Lembramos que em idosos e diabéticos a sintomatologia pode ser inespecífica, incluindo anorexia, fadiga, náuseas e vômitos, devendo-se manter uma alta suspeição clínica nessas circunstâncias.
O tratamento consiste em antibioticoterapia (ceftriaxona + metronidazol; ciprofloxacino + metronidazol; ou piperacilina-tazobactam), associada à colecistectomia precoce na primeira semana nos casos leves a moderados. Evita-se o procedimento cirúrgico na janela entre uma e seis semanas, período em que há incremento em três vezes da morbidade cirúrgica. A colecistostomia percutânea é uma alternativa em casos graves, com risco cirúrgico proibitivo, mas carece de literatura robusta.

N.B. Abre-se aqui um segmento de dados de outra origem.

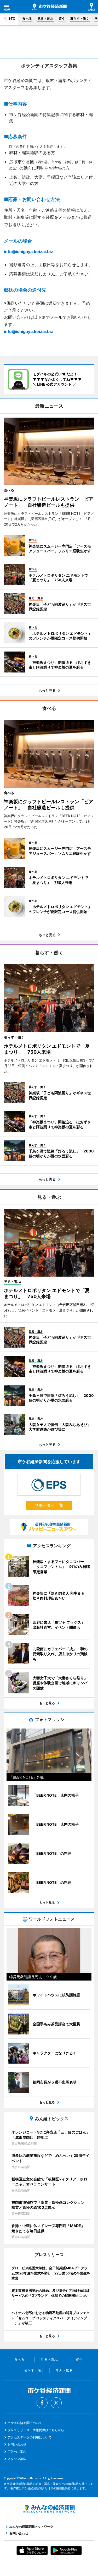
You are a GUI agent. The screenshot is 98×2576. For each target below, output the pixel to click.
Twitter (56, 2402)
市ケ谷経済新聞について (25, 2423)
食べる (27, 18)
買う (62, 18)
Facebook (42, 2402)
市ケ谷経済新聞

A PA biliar é presumida na presença de lama ou cálculos biliares à ultrassonografia. Como nas demais etiologias, os critérios diagnósticos incluem a presença de ao menos dois entre os seguintes elementos: (1) dor epigástrica ou em barra no andar superior do abdome, irradiada para o dorso e associada a náuseas e vômitos; (2) aumento de amilase ou lipase acima de três vezes o limite superior da normalidade; e/ou (3) alterações radiográficas, especialmente à tomografia computadorizada de abdome, compatíveis com PA. Em casos de PA leve a moderada, indica-se a colecistectomia na mesma internação. Nos casos de PA grave, habitualmente a colecistectomia é atrasada, sendo realizada a partir de 6 semanas.
Mensagens práticas
- Documentação radiológica de litíase biliar não é suficiente para a indicação de colecistectomia.
- Colecistolitíase assintomática, na maioria dos casos, deve ser abordada de forma conservadora.
- Colecistolitíase sintomática, especialmente na vigência de sintomas típicos, deve ser abordada cirurgicamente, por meio da colecistectomia, com o objetivo principal de resolução sintomática.
- Colecistolitíase sintomática complicada deve ser abordada cirurgicamente, por meio da colecistectomia, com o objetivo principal de profilaxia secundária de complicações ameaçadoras à vida.